Company A sometimes can acquire a new company called Company B (or strictly collaborate with it) and Company B has itw own AD tenant with Microsoft 365 applications, Azure, Dynamics 365 apps and third-party applications.
Now imagine that a user of one of these companies needs to access resources on the other tenant.
How do you enable these users to access resources across the boundaries of their tenant?
Today, with Azire B2B you can invite these users across tenants and assign them access to the needed resources. But a common request on that was to have the possibility to automate this process and invite users across organizations by keeping their data in sync (if a user change name or department or something else, these changes must be reflected across all the tenants that the user is collaborating in).
This is where the new cross-tenant synchronization comes in. This new feature permits to maibtain all the users informations in synch across tenants and if a user leaves a company, their accounts are removed on the other AD tenants as well.
Cross-tenant synchronization lets you automate creating user accounts across tenants in your organization. Users created by the synchronization process continue to authenticate in the same way they do on their primary tenant and each application can assign conditional access policies as appropriate. So now, users across your organization can access applications regardless of the tenant where they are hosted, including Microsoft applications and non-Microsoft applications like ServiceNow, Adobe, and hundreds more SaaS apps. Behind the scenes and transparent to the user, the sync process leverages the Azure AD B2B functionality and is fully integrated with Azure AD’s security and governance capabilities such as conditional access, cross-tenant access settings, and entitlement management.
How does that works?
To enable cross-tenant synchronization between tenants A and B, you need to have the tenant ID of the company (Azure AD tenant) that you want to collaborate with (for example company A).
Then from the Azure Portal in company B, go to Azure Active Directory and select External Identities:
Now select Cross-tenant access settings, click on Add organization and insert the tenant ID of the company that you want to add (tenant ID of the company A in this example):
Then you can add a conditional access policies to the added tenant:
For example, if you click on Inbound access you can specify the cross-tenant sync inbound rules. In this case by selecting the Allow users sync into this tenant option I (as the admin of company B) trust company A to sync users into my tenant:
NOTE: You need Azure AD Premium to configure trust settings and target select users, groups and applications in cross-tenant access settings.

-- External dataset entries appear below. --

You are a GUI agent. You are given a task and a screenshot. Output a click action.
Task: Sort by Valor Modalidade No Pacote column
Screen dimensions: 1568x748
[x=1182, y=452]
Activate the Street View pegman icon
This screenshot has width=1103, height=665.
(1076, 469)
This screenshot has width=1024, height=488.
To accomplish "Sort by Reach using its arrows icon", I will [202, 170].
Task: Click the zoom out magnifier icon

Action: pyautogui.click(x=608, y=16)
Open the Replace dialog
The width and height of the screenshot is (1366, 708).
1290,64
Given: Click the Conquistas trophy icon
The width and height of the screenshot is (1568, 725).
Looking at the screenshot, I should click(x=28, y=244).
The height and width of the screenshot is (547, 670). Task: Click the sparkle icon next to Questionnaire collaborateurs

Once the Allow users sync into this tenant option is checked, you can switch over to the Trust settings tab where there’s a new section called Consent Prompt and here you need to check the Suppress consent prompts for users from the other tenant when they access apps and resources in my tenant option:
Now switch to company A tenant, select Azure Active Directory and then Cross-tenant access settings (like explained before). Then from here you need to specify an outbound policy where you enable the Suppress consent prompts for users from the other tenant when they access apps and resources in the other tenant option:
When all is done, from the company B Azure Active Directory blade you can select the Cross-tenant synchronization menu:
and from here select Configuration|New configuration.
Provide a name for the configuration (for example B to A) and save:
When the configuration is created, select it and assign uses and groups:
Here I have selected a demo user:
Grab the tenant Id of the target tenant and go into Provisioning specifying the target tenant ID that you would like to provision accounts to and save:
Then scroll down into the Mappings section and here you can define what attributes you want to synchronize:
This is the place where you can add your additional attributes or where you can delete standard mappings.
One of the listed attributes is called showInAddressList. If you click on this attribute and you specify the property Constant Value tro TRUE, all users will then automatically light up in the gallery in the target tenant and you will be able to search for users across tenants:
Now, in your cross-tenant synchronization instance previously saved, select the Provision on demand option, select your user to synch (here called CrossTenantSynchronization) and in few seconds that acount will get created in the target tenant:
In the target tenant you now will be able to select the Users menu in the Azure Portal and here you will see that the new users is added as User Type = Member.
From now, every changes to that user will be then reflected to the target tenant without doing nothing.
Obviously, you can do all the above steps by wrking with AD groups instead of working with a single user account. If you use groups, all the users added to or removed from the selected group will then be reflected on the target tenant accordingly.
The sync interval is currently fixed to start at 40-minute intervals.
- Internal members can be synchronized from source tenants. Internal guests can’t be synchronized from source tenants.
- Users can be synchronized to target tenants as external members (default) or external guests.
- If you have existing collaboration users, cross-tenant synchronization will match the user and make any necessary updates to the user, such as update the display name. By default, the UserType attribute won’t be updated from guest to member, but you can configure this in the attribute mappings.
If you are an organization that owns multiple Azure AD tenants and want to streamline intra-organization cross-tenant application access, this is a great feature to start exploring.